» **STATED EXERCISE 1**:
Reproduce the records below verbatim, from their first line through the line that contains "tap(122, 6)", including both of those lines.

» **PROVIDED TEXT**:
======

- Location of Estlink 1

Location
- Country: Estonia, Finland
- General direction: north–south
- From: Harku converter station, Estonia 59°23′5″N 24°33′37″E﻿ / ﻿59.38472°N 24.56028°E
- Passes through: Gulf of Finland
- To: Espoo converter station, Finland 60°12′14″N 24°33′06″E﻿ / ﻿60.20389°N 24.55167°E

Ownership information
- Partners: Elering Fingrid

Construction information
- Cable manufacturer: ABB
- Cable installer: Global Marine Systems
- Cable layer: CS Sovereign
- Substation manufacturer: ABB
- Substation installer: ABB
- Construction started: 2006
- Commissioned: 2006

Technical information
- Type: Submarine power cable
- Current type: HVDC
- Total length: 105 km (65 mi)
- Capacity: 350 MW
- AC voltage: 330 kV (Estonia), 400 kV (Finland)
- DC voltage: ±150 kV
- No. of poles: 2

= Estlink =

Submarine power cables between Estonia and Finland

Estlink is a set of HVDC submarine power cables between Estonia and Finland. Estlink 1 was the first interconnection between the Baltic and Nordic electricity markets followed by Estlink 2 in 2014. The main purpose of the Estlink connection is to secure power supply in both regions to integrate the Baltic and Nordic energy markets.

==Estlink 1==
===History===
First plans for a submarine power cable between the Baltic and the Nordic regions were proposed in 1990s. Negotiations between Eesti Energia, Pohjolan Voima, Helsingin Energia, Graninge (now E.ON Sverige), Latvenergo, Statkraft and TXE Nordic Energy, a subsidiary of TXU (now Energy Future Holdings Corporation) started In 1999, and on 9 October 2001 a contract was signed in Tallinn. However, only after the harsh winter of 2002–2003 which resulted in an increased demand for power, the project of the submarine cable between Estonia and Finland got a boost. The letter of intention for underwater sea cable was signed between Eesti Energia, Pohjolan Voima, Helsingin Energia and Latvenergo on 31 March 2003. In May 2004, the Lithuanian power company Lietuvos Energija agreed to participate in the project, shortly after which the project company AS Nordic Energy Link was established. On 29 April 2005, the Estlink project was launched. Construction of Harku converter station and land cable installation begins on 5 April 2006. The submarine cable was laid in September 2006. The Estlink cable was inaugurated on 4 December 2006 and it became fully operational on 5 January 2007.

The Estlink 1 cable was operated by AS Nordic Energy Link company, founded by Baltic and Finnish power companies. The main shareholder was Eesti Energia with 39.9% of the shares, Latvenergo and Lietuvos Energija had 25% each, and the remaining 10.1% was divided between Pohjolan Voima and Helsingin Energia (operating through their joint project company Finestlink). On 30 December 2013 the interconnector was sold to the transmission system operators Elering and Fingrid.

======

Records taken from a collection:
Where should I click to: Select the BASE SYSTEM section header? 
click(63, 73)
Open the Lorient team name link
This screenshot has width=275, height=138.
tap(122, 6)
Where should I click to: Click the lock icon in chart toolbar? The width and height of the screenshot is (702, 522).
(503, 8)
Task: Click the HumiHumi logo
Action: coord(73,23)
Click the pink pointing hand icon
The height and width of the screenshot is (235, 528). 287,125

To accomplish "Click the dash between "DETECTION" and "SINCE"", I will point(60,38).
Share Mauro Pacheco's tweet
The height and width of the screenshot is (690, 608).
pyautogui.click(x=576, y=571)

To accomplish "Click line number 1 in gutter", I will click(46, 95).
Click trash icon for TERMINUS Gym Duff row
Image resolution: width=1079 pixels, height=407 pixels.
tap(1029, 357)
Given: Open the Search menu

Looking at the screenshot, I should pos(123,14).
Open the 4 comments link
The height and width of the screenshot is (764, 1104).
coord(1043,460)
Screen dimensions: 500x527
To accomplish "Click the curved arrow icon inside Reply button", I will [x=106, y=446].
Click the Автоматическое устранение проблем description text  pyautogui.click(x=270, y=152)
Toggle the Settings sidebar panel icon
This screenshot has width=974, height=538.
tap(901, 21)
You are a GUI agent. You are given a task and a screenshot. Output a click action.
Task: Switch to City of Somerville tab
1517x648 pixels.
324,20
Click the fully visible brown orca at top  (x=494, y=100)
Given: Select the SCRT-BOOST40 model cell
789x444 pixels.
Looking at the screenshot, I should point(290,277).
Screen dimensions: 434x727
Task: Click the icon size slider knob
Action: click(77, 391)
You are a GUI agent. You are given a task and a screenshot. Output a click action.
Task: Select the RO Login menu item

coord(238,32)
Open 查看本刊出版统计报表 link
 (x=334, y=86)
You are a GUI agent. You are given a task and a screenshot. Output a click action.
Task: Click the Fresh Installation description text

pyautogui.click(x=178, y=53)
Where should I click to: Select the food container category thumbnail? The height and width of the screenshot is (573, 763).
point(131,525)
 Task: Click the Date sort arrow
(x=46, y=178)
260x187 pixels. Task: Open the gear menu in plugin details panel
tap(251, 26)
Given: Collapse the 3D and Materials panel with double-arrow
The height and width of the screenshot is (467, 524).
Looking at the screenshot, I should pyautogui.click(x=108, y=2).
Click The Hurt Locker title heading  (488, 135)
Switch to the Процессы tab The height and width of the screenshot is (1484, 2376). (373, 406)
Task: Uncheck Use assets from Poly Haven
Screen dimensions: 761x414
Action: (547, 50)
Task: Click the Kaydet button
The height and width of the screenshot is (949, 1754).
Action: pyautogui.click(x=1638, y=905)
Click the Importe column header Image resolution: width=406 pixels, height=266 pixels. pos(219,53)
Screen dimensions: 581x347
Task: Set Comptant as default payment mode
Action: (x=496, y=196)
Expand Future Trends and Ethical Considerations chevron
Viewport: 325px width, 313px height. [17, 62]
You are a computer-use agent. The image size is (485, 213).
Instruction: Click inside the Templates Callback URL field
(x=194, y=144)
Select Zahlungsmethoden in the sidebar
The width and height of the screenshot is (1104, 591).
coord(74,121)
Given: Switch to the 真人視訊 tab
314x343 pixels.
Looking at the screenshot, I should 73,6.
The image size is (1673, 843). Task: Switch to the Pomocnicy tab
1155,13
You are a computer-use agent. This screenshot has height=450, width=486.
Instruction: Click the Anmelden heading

======

» **STATED EXERCISE 2**:
Continue the Estlink article, starting after its final sentence.

» **FINAL RESULT 1**:
Where should I click to: Select the BASE SYSTEM section header? 
click(63, 73)
Open the Lorient team name link
This screenshot has width=275, height=138.
tap(122, 6)

» **FINAL RESULT 2**:
===Description===
The 105 km long (including 74 km under water) +/-150 kV, 350 MW HVDC link cable is connected to the Estonian electrical system at the Harku 330 kV converter station and to the Finnish transmission network at Espoo 400 kV converter station in Järvikylä using HVDC Light transmission technology. The installation of land cable began on 4 May 2006 in Harku. The submarine cable was laid on the seabed of the Gulf of Finland in the autumn of 2006. The cable's maximum depth on the seabed is 100 m.

The cable was manufactured by ABB. The submarine cable was laid by Global Marine Systems using the CS Sovereign. The project cost €110 million.

===Sites===

| Name | Coordinates |
|---|---|
| Estonia – Harku | 59°23′5″N 24°33′37″E﻿ / ﻿59.38472°N 24.56028°E |
| Finland – Espoo | 60°12′14″N 24°33′06″E﻿ / ﻿60.20389°N 24.55167°E |

==Estlink 2==
===History===
A preliminary agreement on EstLink 2 was signed between Elering and Fingrid on 15 February 2010 in Tallinn. Capital investment decision by Fingrid was made on 20 May 2010. A construction agreement was signed on 1 November 2010.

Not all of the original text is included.